Keduanya masuk ke ruang tamu mengikuti tuan rumah. Setelah duduk, “Ada hal penting apa yang ingin kalian sampaikan?” tanya Kyai Hadi penasaran.
Ustadz Fatih mengeluarkan pembukuan belanja pesantren. Lalu membukanya.
“Ada kejanggalan di sini, kyai. Maaf, kami baru menemukannya,” ustadz Malik ikut angkat bicara. Karena biar bagaimanapun, Ustadz Malik merasa bertanggung jawab atas apa yang terjadi.
“Coba jelaskan,” kyai Hadi semakin penasaran.
“Anggaran belanja dari bulan Ramadhan sampai bulan Jumadil Awal, ada banyak kejanggalan yang saya temukan setelah saya check secara keseluruhan. Jika kita check secara berkala seminggu atau sebulan sekali, kejanggalannya tak terlalu kentara. Tapi ketika kita check secara tahunan, baru jelas kentaranya kejanggalan tersebut, Kyai,” tutur Ustadz Malik.
“Maksudnya kejanggalan yang bagaimana, ustadz Malik? Bisa diperinci penjelasannya?”
“Begini, Kyai.” Lalu Ustadz Malik menjelaskan secara rinci hal janggal yang ditemukannya dari biaya belanja bulan Ramadhan sampai Jumadil Awal. Kyai Hadi mulai mengerti. Lalu memeriksa sendiri akuntansi pembukuan belanja pesantren. Mencocokkan dengan kuitansi yang ada.

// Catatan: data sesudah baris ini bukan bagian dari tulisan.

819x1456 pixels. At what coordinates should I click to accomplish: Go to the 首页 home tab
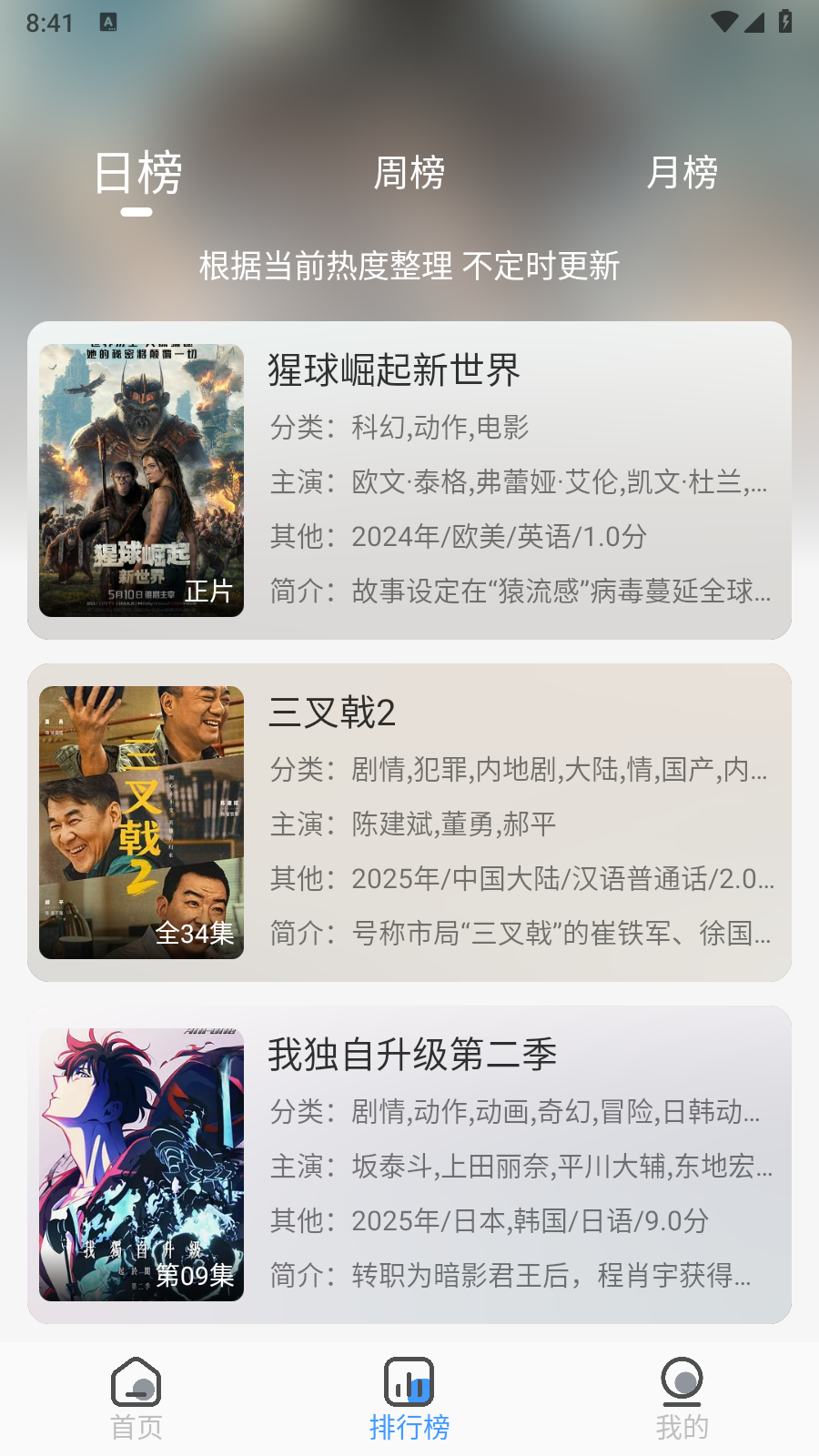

“Astaghfirullah, keuangan pesantren mengalami defisit separah ini? Meski harga kebutuhan pada naik, tapi saya rasa tak mungkin pembelian akan habis segini jumlahnya dalam sekali belanja. Maaf Ustadz Malik, siapa yang biasanya berbelanja ke pasar setelah Ustadz Fadlan keluar dari pesantren?” tanya Kyai Hadi.

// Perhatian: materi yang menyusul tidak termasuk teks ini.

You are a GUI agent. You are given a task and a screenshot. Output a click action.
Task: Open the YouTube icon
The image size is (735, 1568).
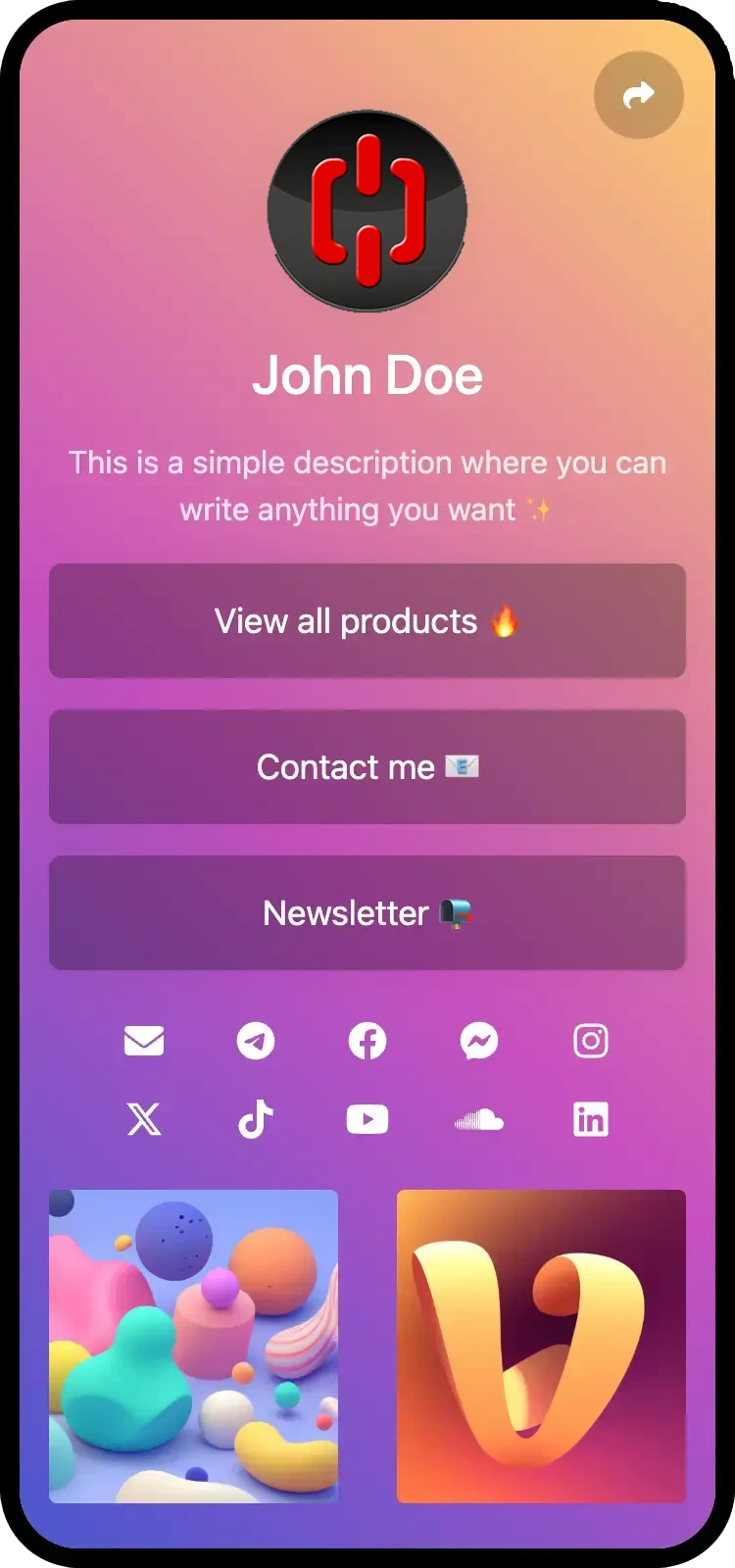click(x=368, y=1119)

“Maaf, kyai. Biasa kang Ujang bersama beberapa santri. Tapi mereka bilang kepada saya bahwa dalam beberapa bulan terakhir ini, setiap mereka mau berbelanja selalu dihadang pakdhe Anom dan pakdhe Anom yang mau belanja biar biaya transport tak terlalu banyak,” papar ustadz Malik.
“Paman Anom? Kenapa beliau ikut campur urusan pesantren apalagi masalah belanja?” raut wajah Kyai Hadi sedikit berubah tak senang.

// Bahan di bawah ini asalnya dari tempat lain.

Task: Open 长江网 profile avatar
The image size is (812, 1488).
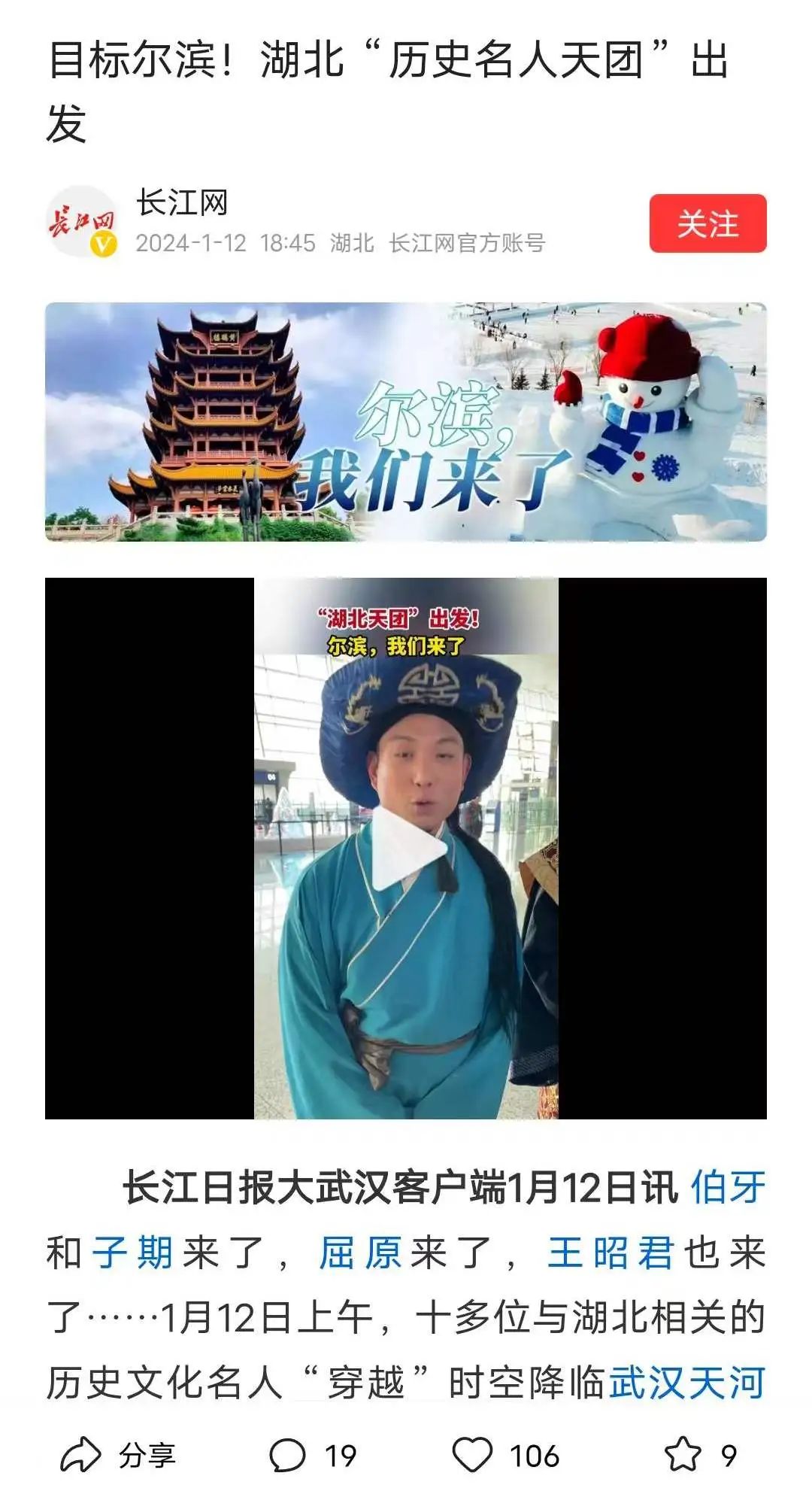Action: [x=83, y=222]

“Kami juga tidak mengerti, kyai. Kang Ujang pernah cerita kalau pernah nolak saat pakdhe Anom ingin belanja sendiri, lalu pakdhe Anom berkata kalau leluhurnya merupakan salah satu pendiri pesantren ini dan kang Ujang disuruh percaya saja sama beliau,” ustadz Malik menceritakan apa yang pernah diceritakan oleh santri lain.
“Kalian selidiki masalah ini. Masalah keuangan yang defisit, nanti jika hendak berbelanja, tolong ustadz Malik hubungi istri saya atau kepada Ummi jika saya sedang tak di rumah. Tapi jika saya di rumah, hubungi saya langsung.”
“Baik, Kyai.”
Setelah selesai berdiskusi, Ustadz Fatih dan Ustadz Malik berpamitan hendak melanjutkan aktivitas yang lainnya.